I still remember when the original X-Men movie came out. I was like ten and I was way more interested in seeing Battlefield Earth. I saw neither and still haven’t seen the latter, because I’d like it to be the last thing I see before I die.
I saw the first X-Men movie more than a decade later and felt every year between the time it came out and the time I was watching it. Then I watched the fanatically adored X2: X-Men United for the first time last week. Hugh Jackman is pretty great, but both films felt undeniably old. I get that in their time they proved that superhero films could do things they hadn’t yet done or whatever, but I wasn’t there for that. So they just felt old. If you’ve seen The Dark Knight, or The Avengers, and you haven’t seen X2, you’re too late. They party is over.
Fourteen years from now I’m inclined to think that essentially the same thing will be said of CW’s new superhero venture, The Flash.
But unlike X-Men and X2, The Flash is a party I showed up to on time. I even brought my guitar.

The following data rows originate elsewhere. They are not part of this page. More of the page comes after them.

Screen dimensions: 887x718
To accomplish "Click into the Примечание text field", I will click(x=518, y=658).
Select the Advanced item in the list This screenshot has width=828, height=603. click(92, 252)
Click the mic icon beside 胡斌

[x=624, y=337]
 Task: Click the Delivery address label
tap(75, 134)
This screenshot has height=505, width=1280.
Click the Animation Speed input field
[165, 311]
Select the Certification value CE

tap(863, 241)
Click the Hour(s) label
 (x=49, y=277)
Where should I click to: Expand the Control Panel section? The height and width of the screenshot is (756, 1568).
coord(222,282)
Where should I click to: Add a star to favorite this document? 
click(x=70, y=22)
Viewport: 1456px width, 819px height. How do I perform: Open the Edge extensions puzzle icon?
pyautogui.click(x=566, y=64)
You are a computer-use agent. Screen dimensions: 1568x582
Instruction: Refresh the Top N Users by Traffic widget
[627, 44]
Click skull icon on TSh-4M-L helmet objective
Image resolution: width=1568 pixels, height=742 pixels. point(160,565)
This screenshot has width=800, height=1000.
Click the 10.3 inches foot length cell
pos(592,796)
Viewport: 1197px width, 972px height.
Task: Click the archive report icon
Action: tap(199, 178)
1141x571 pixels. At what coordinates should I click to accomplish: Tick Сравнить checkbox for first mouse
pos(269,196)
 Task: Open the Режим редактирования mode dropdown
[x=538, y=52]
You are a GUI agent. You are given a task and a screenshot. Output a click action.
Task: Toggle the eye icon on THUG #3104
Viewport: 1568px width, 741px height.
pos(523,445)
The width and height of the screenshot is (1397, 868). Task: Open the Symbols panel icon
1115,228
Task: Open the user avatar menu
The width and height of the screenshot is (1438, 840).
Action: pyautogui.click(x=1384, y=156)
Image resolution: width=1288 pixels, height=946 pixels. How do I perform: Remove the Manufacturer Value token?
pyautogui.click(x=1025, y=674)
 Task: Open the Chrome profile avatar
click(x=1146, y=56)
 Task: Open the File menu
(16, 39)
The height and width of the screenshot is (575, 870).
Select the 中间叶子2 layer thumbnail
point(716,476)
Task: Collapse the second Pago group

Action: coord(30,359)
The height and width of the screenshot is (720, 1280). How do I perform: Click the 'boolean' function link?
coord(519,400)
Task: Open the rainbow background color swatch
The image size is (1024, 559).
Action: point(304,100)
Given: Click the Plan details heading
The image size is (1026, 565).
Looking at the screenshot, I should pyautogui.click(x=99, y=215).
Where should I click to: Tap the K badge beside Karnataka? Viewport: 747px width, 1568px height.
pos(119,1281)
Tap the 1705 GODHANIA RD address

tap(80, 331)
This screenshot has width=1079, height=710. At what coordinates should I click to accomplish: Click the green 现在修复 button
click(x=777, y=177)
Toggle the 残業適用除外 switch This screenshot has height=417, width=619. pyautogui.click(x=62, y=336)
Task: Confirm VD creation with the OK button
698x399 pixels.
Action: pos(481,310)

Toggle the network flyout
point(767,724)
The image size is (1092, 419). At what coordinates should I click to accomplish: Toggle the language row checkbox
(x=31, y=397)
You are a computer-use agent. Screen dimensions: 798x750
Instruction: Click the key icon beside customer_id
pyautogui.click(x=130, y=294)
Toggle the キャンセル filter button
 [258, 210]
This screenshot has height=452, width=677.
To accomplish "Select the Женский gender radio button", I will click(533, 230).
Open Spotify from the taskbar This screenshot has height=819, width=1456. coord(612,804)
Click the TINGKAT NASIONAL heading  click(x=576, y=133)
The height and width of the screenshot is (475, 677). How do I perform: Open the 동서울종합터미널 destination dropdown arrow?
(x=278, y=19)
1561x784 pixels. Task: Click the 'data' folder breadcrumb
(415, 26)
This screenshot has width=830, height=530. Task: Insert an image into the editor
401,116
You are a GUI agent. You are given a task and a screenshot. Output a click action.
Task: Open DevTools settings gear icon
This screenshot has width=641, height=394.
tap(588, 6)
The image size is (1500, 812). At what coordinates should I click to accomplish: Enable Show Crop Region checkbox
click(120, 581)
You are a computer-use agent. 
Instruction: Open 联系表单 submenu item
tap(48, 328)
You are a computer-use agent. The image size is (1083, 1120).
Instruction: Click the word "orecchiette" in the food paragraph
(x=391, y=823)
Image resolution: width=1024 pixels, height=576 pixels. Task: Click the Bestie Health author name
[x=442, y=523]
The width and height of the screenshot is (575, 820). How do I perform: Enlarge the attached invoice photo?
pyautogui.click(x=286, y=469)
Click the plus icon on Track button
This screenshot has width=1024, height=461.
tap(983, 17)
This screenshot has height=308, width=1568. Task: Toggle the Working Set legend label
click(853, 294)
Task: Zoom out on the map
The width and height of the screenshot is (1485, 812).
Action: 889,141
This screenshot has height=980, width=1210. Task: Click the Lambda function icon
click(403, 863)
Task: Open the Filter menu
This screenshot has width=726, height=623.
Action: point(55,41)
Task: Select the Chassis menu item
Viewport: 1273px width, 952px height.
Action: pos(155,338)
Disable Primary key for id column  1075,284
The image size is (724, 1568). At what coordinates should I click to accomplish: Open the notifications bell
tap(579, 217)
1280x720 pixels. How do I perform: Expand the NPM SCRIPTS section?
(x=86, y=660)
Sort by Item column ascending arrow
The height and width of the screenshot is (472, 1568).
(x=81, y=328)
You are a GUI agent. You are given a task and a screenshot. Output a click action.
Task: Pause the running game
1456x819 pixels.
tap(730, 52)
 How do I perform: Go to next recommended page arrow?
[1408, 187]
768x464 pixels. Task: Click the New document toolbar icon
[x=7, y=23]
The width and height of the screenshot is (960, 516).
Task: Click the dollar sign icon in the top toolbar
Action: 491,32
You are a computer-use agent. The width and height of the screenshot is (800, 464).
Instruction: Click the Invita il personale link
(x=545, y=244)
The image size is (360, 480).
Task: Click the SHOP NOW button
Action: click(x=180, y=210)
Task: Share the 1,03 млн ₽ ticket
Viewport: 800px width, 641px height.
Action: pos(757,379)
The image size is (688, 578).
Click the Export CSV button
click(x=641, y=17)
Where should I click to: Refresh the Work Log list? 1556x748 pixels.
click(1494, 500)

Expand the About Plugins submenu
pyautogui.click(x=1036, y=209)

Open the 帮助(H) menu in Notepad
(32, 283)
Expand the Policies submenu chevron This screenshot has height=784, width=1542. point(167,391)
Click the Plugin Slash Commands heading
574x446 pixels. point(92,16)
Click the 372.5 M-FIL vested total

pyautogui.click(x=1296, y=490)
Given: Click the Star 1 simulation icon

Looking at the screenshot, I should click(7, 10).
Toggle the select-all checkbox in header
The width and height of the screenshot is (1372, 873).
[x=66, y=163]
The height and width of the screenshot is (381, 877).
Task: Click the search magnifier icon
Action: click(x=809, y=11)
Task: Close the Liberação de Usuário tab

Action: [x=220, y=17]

Superheroes have sufficiently killed it in movie theaters for years now, but they’re just sort of starting to wrap their fingers around the neck of it on television with shows like Arrow and Agents of S.H.I.E.L.D. This fall alone sees not only the debut of The Flash, but Gotham and Constantine as well. And next year is slated to get even more crowded.
So The Flash is coming in close enough to the ground floor of what could either be lightening striking twice or the tapping out of a proverbial entertainment goldmine. And yet, as something with at least a vague potential to be looked back on as culturally relevant, The Flash feels dated almost immediately.
The show is laced with special effects that do little to hide its television budget and melodrama and on the nose dialogue that all work to make The Flash feel more like a CW show than a DC show.
And yet, at two episodes in, I think I kind of sort of love it.
The cast, headlined by Grant “Who?” Gustin, Jesse “Law & Order” Martin and Tom “Ed” Cavanagh are all charming and likable, the tone strikes a Marvelous balance between laughing and brooding and the action is straight up fun.
“And the cosmic treadmill was on television! Don’t you understand the significance of that?” I shout at my jaded three year old who, a decade from now, scoffs at The Flash for the effects and melodrama that are by then doubly-dated.
Right off the bat I can tell you The Flash has its blemishes and they’ll probably only get more noticeable as the show’s pilot ages, but in a world where superhero television is probably years from reaching a Dark Knight, The Flash is pretty great.
And seriously, Days of Future Past is the best X-Men. X2? Come on.